--- TRY IT ---
Starting at the line that contains "Task: Pick Заявитель", transcribe every remaining line of the data below exactly, and omit all pictures.

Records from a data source
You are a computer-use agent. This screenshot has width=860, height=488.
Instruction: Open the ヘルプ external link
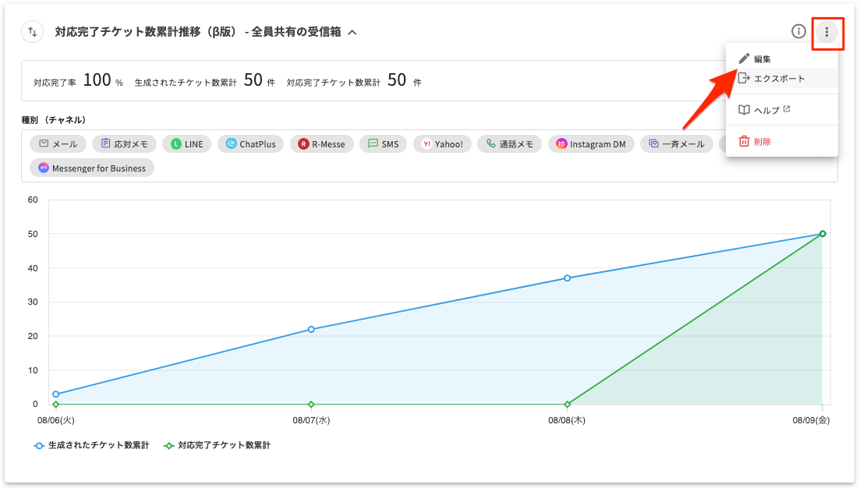tap(767, 111)
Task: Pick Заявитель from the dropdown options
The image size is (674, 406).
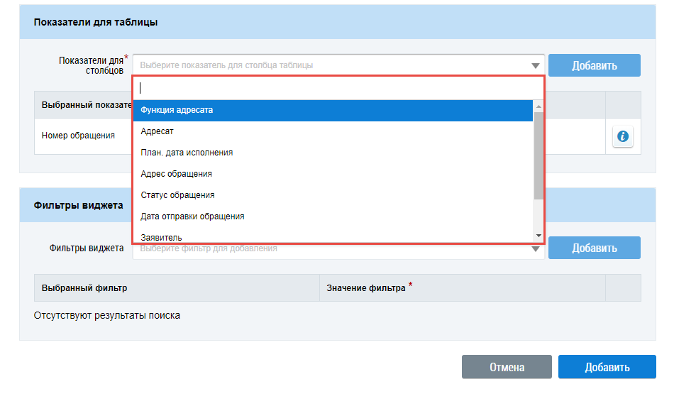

--- ANSWER ---
Task: Pick Заявитель from the dropdown options
The image size is (674, 406).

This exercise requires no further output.